For the next few days we will turn our attention to the content of our Evangelism. What is the message we communicate to our unbelieving neighbors? As The New England Primer said, we must acknowledge that “we sinned all.”
Today’s passage makes it clear that every one of us has sin in our hearts. Sin is not only what we consider especially bad thoughts or actions, such as racism or murder. Nor is sin committed only by a certain group of people—notice that “There is no difference between Jew and Gentile” (v. 22). Sin is the fundamental problem of every human heart.
And we are powerless against sin (v. 9). Throughout the Scriptures, sin is pictured as a dangerous and powerful enemy. It is a beast, crouching and ready to pounce (see Gen. 4:7). It is a murderer whose house is filled with corpses of her previous victims (see Prov. 9:13–18). It is a crippling weight and a clever trap (Heb. 12:1). Even when we think we are doing the right thing, our actions are still tarnished by sin.

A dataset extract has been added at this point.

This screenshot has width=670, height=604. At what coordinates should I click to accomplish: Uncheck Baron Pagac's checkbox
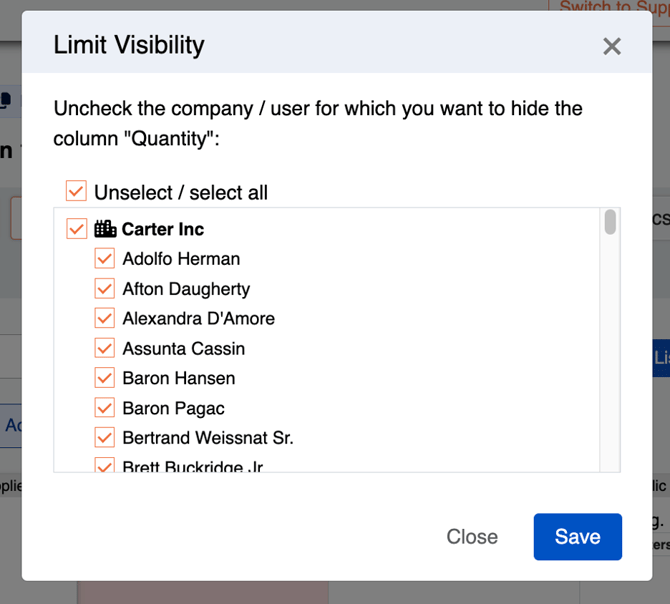click(x=105, y=408)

Our sin is rebellion against God’s holiness, and it alienates us from God. Sinful people cannot have a relationship with a holy God. Our rebellion places us under the just wrath of God (v. 5). Like the lost son in Jesus’s parable (see Luke 15:11–16), each of us has rejected the good life God intended for us and now faces death and judgment alone.
|APPLY THE WORD|
Our gospel message begins with the solemn truth that every human being has rebelled against God. This is admittedly not the happiest part of our evangelism, but we must not gloss over it. A doctor cares for her patients best when she tells them the true severity of their illness so that they can be convinced of the necessity of treatment.